Cette demande intervient après que l’Afrique du Sud a expulsé ou aidé au rapatriement de plus de 80 000 immigrés, dans un contexte marqué par des manifestations et des violences liées à l’immigration clandestine.
Selon le ministère sud-africain de l’Intérieur, qui a informé les parlementaires mardi, le pays a dépensé près de 18 millions de dollars pour héberger et transporter des immigrés ayant demandé à regagner leur pays d’origine.
Le ministère des Affaires étrangères a adressé des demandes écrites de remboursement au Malawi, à l’Éthiopie et au Nigeria, ont indiqué des responsables.
Les dépenses couvrent notamment les bus utilisés pour transporter les immigrés, les centres temporaires de rapatriement ainsi que les heures supplémentaires du personnel. Tommy Makhode, directeur général du ministère de l’Intérieur, a qualifié ces dépenses d’« imprévues et inévitables ».
Certaines municipalités et administrations impliquées dans les opérations de rapatriement réclament elles-mêmes une compensation au ministère de l’Intérieur, ces dépenses n’ayant pas été prévues dans les budgets.
Le ministre de l’Intérieur, Leon Schreiber, a qualifié le volume récent des rapatriements et expulsions d’« inédit ».
Ces départs interviennent dans un contexte de tensions accrues autour de l’immigration en Afrique du Sud. Des groupes opposés à l’immigration clandestine ont organisé des manifestations, tandis que des attaques contre des ressortissants étrangers ont contribué à tendre les relations avec plusieurs gouvernements africains.

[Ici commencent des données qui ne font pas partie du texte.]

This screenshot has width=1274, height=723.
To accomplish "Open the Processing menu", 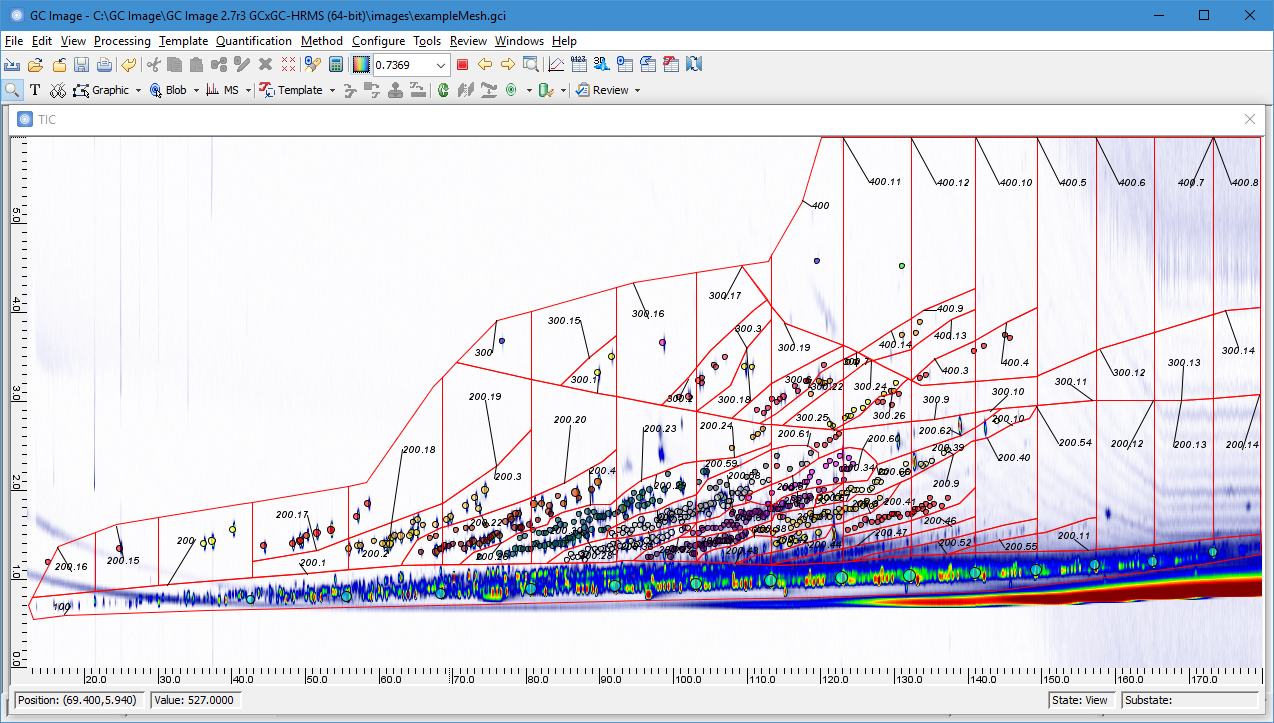I will [122, 41].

Ces groupes accusent les migrants d’être responsables du chômage élevé, de la criminalité et de la pression exercée sur les services publics.
Certains pays de la région ont accusé le gouvernement sud-africain de ne pas protéger suffisamment leurs ressortissants, ce que Pretoria a démenti.
Dernièrement, le Ghana avait demandé que la situation en Afrique du Sud soit inscrite à l’ordre du jour d’une prochaine réunion de l’Union africaine, une proposition rejetée par l’organisation continentale.
Selon les derniers chiffres du gouvernement sud-africain, 82 875 personnes ont été soit rapatriées volontairement, soit expulsées depuis le début des tensions liées à l’immigration. Toutefois, les chiffres communiqués par les gouvernements des pays d’origine des migrants font état d’environ 178 000 départs.
Ces départs s’inscrivent dans le cadre d’une vaste campagne de lutte contre l’immigration clandestine. Entre avril et juillet, 16 078 ressortissants, principalement originaires du Lesotho, du Malawi, de Tanzanie, du Zimbabwe et du Mozambique, ont été expulsés depuis le centre de rapatriement de Lindela.
Les forces de l’ordre sud-africaines ont annoncé la semaine dernière qu’elles allaient intensifier les opérations contre l’immigration clandestine et les infractions qui y sont liées.
Elles ont indiqué avoir arrêté près de 60 000 personnes en situation irrégulière dans le pays, dont 16 208 rien qu’au mois de juillet.